A herança de Michael Jackson, falecido em 25 de junho de 2009, ainda não foi totalmente liberada aos seus herdeiros. Quase vinte anos depois, os filhos do cantor não exercem controle integral sobre o patrimônio devido a uma complexa disputa judicial com o IRS, a Receita Federal dos Estados Unidos.
Apesar de os herdeiros serem beneficiários de um trust e continuarem recebendo suporte financeiro para segurança e educação, o ponto central do caso é a ausência de controle definitivo sobre os ativos. A situação é burocrática e envolve uma contestação do governo americano sobre a avaliação de bens como direitos autorais e marcas.

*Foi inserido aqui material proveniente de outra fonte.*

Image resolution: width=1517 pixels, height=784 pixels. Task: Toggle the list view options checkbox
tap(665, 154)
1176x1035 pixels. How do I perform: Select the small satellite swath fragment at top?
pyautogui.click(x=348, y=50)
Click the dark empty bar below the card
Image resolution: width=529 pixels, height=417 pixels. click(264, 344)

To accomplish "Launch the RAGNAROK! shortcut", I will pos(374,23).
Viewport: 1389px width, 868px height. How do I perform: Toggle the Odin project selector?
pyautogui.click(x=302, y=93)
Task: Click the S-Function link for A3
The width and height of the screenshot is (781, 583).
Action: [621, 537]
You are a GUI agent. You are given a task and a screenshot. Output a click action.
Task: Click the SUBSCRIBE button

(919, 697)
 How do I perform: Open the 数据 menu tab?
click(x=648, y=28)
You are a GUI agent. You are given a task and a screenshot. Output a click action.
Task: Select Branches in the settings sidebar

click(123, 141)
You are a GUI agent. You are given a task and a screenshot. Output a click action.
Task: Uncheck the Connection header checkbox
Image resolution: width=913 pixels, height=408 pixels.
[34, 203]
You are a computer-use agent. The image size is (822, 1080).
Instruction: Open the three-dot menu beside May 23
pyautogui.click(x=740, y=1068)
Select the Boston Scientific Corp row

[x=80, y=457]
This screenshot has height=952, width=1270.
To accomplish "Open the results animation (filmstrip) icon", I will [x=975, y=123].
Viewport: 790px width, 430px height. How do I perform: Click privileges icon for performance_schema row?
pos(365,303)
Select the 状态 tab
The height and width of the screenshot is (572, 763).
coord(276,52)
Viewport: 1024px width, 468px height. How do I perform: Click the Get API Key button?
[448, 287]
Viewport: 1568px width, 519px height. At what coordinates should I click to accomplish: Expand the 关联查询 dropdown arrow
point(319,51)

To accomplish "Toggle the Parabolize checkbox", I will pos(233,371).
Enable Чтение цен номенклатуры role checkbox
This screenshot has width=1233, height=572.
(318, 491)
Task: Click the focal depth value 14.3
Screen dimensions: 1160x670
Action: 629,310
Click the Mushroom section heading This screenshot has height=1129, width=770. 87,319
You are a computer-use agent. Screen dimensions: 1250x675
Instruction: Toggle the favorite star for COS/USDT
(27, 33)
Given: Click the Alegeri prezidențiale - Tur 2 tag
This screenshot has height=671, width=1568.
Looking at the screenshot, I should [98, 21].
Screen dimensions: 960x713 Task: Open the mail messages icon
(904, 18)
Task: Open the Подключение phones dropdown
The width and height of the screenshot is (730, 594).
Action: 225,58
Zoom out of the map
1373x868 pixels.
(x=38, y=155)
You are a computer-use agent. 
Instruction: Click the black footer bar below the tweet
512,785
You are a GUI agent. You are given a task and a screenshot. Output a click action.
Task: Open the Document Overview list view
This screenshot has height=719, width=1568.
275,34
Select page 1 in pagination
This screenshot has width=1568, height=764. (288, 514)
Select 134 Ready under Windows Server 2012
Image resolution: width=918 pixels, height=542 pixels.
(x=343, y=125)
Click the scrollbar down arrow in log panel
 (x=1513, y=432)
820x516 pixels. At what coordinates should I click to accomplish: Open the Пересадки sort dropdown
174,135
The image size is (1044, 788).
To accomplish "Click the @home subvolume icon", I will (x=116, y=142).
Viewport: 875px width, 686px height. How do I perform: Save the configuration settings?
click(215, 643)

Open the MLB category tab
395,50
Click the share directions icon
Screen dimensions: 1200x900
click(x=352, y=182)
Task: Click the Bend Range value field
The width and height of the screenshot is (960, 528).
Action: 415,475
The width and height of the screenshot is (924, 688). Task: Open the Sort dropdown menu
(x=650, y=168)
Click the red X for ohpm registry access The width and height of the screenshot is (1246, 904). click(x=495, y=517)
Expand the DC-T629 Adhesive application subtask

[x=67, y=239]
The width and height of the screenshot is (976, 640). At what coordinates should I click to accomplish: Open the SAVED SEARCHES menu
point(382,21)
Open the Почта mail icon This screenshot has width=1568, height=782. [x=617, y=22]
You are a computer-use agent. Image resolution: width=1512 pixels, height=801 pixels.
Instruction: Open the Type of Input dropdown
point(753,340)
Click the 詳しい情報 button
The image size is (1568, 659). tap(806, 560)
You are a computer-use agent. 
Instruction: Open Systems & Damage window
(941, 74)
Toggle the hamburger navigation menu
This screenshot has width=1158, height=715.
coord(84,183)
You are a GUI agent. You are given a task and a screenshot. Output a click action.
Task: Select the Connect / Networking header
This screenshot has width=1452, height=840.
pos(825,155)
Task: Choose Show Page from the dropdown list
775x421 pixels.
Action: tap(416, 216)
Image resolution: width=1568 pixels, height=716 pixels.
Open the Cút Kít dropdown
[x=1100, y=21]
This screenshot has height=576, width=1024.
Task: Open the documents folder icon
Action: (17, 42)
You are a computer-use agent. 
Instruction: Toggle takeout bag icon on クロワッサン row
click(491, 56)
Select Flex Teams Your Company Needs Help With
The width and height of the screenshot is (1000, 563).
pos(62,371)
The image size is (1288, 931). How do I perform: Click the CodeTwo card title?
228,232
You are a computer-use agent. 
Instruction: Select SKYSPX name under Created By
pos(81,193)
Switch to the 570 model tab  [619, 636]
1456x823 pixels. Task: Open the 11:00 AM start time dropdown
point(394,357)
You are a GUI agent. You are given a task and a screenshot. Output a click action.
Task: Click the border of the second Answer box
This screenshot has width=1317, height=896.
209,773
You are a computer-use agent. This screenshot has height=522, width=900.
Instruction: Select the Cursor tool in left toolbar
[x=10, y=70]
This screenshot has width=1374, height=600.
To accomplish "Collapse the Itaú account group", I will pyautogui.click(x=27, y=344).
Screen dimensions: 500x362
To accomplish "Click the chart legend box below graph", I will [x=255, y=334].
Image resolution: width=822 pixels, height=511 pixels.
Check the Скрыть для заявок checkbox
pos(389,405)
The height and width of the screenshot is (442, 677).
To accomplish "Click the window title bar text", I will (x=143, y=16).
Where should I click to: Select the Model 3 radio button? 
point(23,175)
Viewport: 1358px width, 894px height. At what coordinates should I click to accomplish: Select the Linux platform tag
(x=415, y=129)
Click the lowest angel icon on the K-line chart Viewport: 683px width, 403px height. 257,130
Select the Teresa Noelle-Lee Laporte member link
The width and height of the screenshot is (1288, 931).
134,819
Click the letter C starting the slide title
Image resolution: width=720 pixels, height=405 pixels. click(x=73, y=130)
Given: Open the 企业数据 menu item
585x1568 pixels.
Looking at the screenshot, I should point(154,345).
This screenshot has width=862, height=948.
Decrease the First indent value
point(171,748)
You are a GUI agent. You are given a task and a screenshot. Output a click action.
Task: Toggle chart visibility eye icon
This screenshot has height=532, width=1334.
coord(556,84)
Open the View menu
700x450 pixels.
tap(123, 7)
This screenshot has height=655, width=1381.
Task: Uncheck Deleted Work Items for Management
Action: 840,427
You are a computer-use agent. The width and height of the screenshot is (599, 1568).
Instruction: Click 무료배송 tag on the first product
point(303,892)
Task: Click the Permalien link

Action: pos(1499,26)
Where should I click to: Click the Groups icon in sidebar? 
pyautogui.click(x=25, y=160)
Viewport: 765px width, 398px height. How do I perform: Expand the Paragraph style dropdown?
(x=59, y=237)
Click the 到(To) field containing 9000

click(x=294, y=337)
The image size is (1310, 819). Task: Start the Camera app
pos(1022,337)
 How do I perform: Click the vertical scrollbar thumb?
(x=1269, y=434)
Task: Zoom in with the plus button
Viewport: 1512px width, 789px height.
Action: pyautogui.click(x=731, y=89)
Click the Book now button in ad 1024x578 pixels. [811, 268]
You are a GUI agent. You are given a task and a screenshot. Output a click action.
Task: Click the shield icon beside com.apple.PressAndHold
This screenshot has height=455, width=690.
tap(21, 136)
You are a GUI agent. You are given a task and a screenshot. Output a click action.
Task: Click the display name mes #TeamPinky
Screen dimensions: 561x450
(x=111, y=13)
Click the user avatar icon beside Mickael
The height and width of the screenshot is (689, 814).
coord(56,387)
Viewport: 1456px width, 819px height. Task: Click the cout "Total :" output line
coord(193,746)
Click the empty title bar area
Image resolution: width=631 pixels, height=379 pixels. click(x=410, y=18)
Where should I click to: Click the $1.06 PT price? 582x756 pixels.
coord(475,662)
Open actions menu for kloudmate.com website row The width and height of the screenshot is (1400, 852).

O IRS alegou que parte dos ativos foi subavaliada, o que afeta o cálculo de impostos devidos. Embora o espólio tenha obtido vitórias judiciais, etapas de avaliação permanecem sem encerramento, impedindo a partilha total. O patrimônio, contudo, é dinâmico, gerando receita contínua por meio de licenciamentos e produções póstumas.
Este é um caso incomum no entretenimento. Um dos artistas mais bem-sucedidos da história possui uma fortuna que cresce enquanto é administrada legalmente. Especialistas indicam que litígios fiscais complexos nos Estados Unidos podem se estender por muitos anos, sem previsão clara de encerramento.